В той же палате лежит человек, интеллигентный, который хвастается тем, что ел все: кошек, собак, воробьев, ворон, галок… Искал крысу, но крысы к тому времени уже исчезли. Написал сейчас: «бежали с тонущего
корабля» и — зачеркнул. Нет, это несправедливо по отношению к нашему славному кораблю. Он не тонул. И не утонет.. . . . .
В декабре была ночь, когда на Каменный остров упало двадцать восемь бомб! Витя и Таня Пластинины болели тогда корью.
. . . . .
Впервые читаю — уже вторую неделю — Марселя Пруста. Как хорошо сказал о нем в предисловии А. В. Луначарский:
«…Прелесть и сущность его художественного акта есть воспоминание».
. . . . .
Витю Кафтанникова, когда он был маленький, пугали:
— Будешь шалить — отдам в сосисочную.
И он очень боялся, что из него сосиски сделают. А на днях говорит:
— Дурак я был, что боялся.
— Почему же дурак?
— А пусть бы отдали. Пока меня смололи бы, я бы сам успел наесться.
Спохватился, содрогнулся, добавил:
— А может, и убежал бы.
. . . . .
Все эти дни ходил и повторял: «Феоктистов». Что это мне напоминает? И вспомнил.
В годы далекой юности моей, когда я работал на кухне ресторана «Ново-Александровск», нашим шефом, главным поваром, был Иван Феоктистович. Другого повара звали Иван Мартыныч.
Иван Феоктистович был, что называется, прямой противоположностью того ходячего представления о поварах, которое складывается у нас с детства: розовощекий веселый толстяк в белом колпаке — такими изображали их на банках с какао, на журнальных карикатурах…
Иван Феоктистович был сухощавый, даже со слегка провалившимися щеками, высокий, характером был меланхолик. Почти ничего не ел. Когда не работал, сидел у открытого окна кухни и пил вприкуску чай.

» Материал
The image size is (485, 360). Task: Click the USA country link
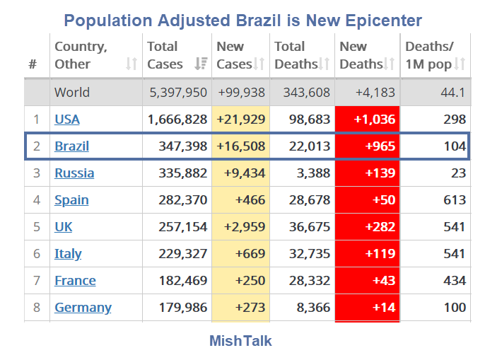(x=67, y=120)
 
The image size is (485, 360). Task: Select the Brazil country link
(x=71, y=146)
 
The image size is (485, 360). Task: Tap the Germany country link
(x=83, y=307)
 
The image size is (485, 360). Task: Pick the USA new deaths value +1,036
(x=368, y=120)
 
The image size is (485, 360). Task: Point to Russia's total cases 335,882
(x=177, y=173)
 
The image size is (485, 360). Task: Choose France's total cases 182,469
(x=177, y=280)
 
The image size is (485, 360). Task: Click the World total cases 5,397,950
(x=178, y=93)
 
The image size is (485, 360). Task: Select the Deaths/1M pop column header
(x=428, y=55)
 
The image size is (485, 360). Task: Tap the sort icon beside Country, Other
(x=131, y=64)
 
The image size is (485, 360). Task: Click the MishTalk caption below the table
(x=240, y=341)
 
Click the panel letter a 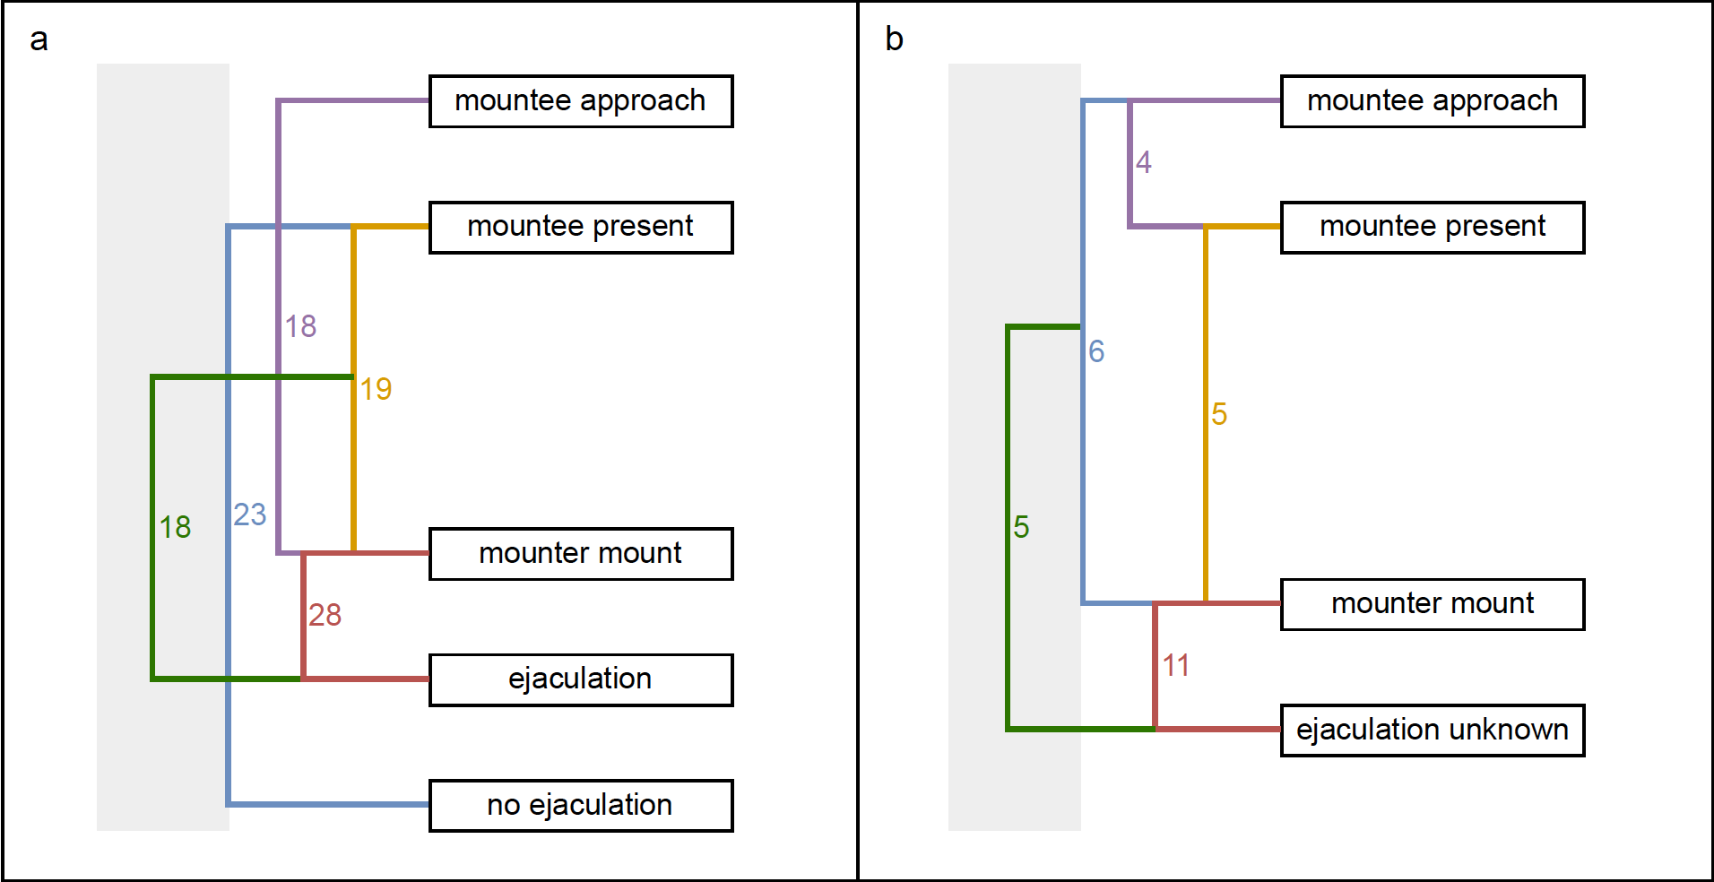pyautogui.click(x=39, y=40)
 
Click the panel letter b pyautogui.click(x=894, y=39)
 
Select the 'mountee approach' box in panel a pyautogui.click(x=581, y=101)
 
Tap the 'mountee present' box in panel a pyautogui.click(x=581, y=228)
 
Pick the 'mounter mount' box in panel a pyautogui.click(x=581, y=554)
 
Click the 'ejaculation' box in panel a pyautogui.click(x=581, y=679)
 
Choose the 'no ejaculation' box pyautogui.click(x=581, y=806)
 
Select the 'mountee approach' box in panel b pyautogui.click(x=1433, y=101)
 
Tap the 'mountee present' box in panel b pyautogui.click(x=1433, y=228)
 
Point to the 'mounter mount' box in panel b pyautogui.click(x=1433, y=604)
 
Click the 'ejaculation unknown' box pyautogui.click(x=1433, y=731)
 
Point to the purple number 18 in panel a pyautogui.click(x=300, y=326)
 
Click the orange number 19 pyautogui.click(x=376, y=389)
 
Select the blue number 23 pyautogui.click(x=250, y=514)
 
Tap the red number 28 pyautogui.click(x=325, y=615)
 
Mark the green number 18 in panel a pyautogui.click(x=175, y=527)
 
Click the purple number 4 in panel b pyautogui.click(x=1144, y=162)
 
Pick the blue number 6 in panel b pyautogui.click(x=1096, y=351)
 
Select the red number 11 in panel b pyautogui.click(x=1176, y=665)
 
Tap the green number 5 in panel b pyautogui.click(x=1021, y=527)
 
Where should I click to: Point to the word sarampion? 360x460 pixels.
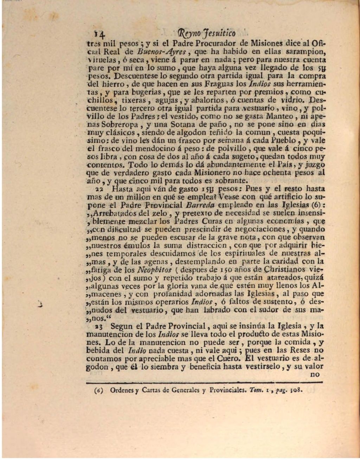306,52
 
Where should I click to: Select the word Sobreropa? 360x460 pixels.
124,124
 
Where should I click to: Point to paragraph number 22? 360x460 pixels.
90,189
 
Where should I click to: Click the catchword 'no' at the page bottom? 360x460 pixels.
315,375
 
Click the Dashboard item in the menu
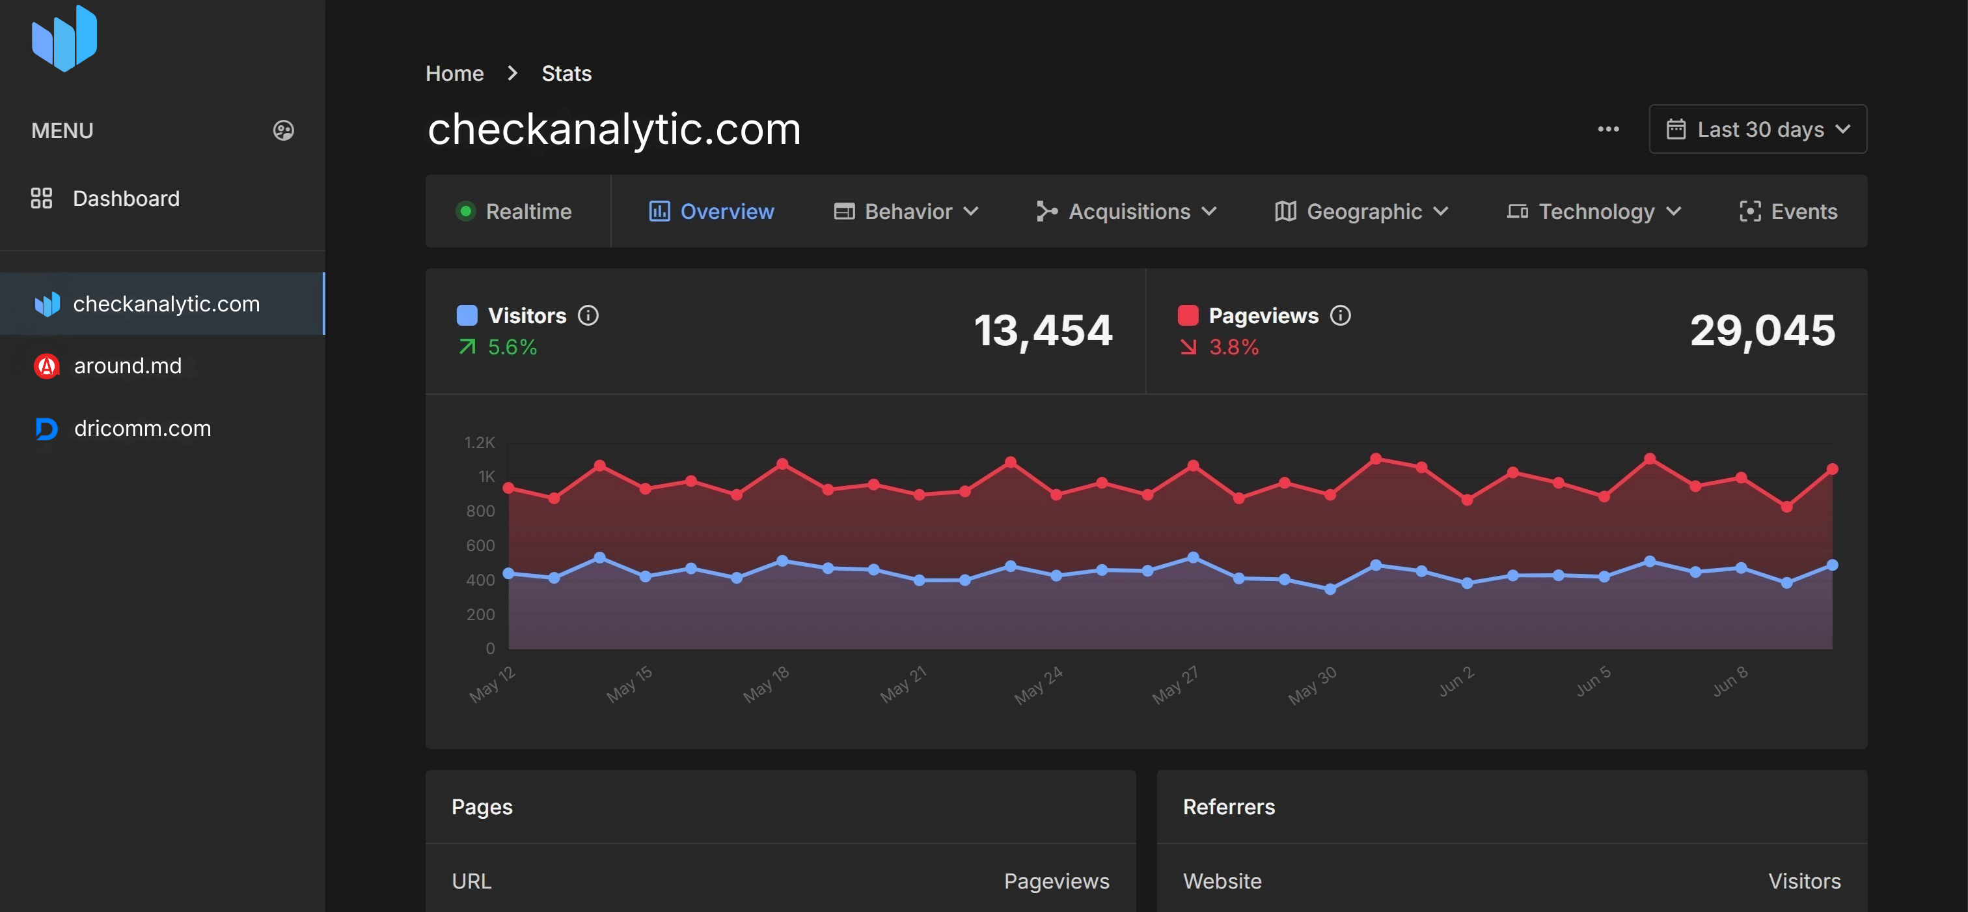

» Условие задания
Продолжите текст с воспоминанием о поваре Иване Феоктистовиче, начав сразу после его последнего предложения. Записи — отдельный материал, с текстом они не связаны.

» Результат выполнения
Глаза полузакрыты. Голос сонный.
В конце двадцатых годов я встретил Ивана Феоктистовича на Вознесенском.
— Что, Ленька, — сказал он, пожимая мне руку, — говорят, ты писателем заделался, книжки пишешь?
— Да, Иван Феоктистович. Пишу.
Он поморщился, покачал головой.
— Напрасно.
Я оробел.
— А почему напрасно?
— Из тебя, ты знаешь, ха-роший бы повар вышел. Честное слово. Правду говорю.
Кто знает, может быть, и прав был Иван Феоктистович.
А другой повар — Иван Мартынович — невысокий крепыш, черноволосый, ловкий и шустрый, балагур и просмешник — чем-то похож был на итальянца. Этакий ярославский Фигаро в белоснежном колпаке.
. . . . .
К. сказала мне, что получила на днях бандероль — рукописи Елены Яковлевны Данько * . Их прислал в Союз писателей начальник какой-то маленькой железнодорожной станции в Сибири, где скончалась от дистрофии Елена Яковлевна. Там же, кажется, умерла и сестра ее Наталья Яковлевна.
Вчера я попробовал писать о сестрах Данько, о моих встречах с ними в довоенном Петергофе. И о своем петергофском детстве.
. . . . .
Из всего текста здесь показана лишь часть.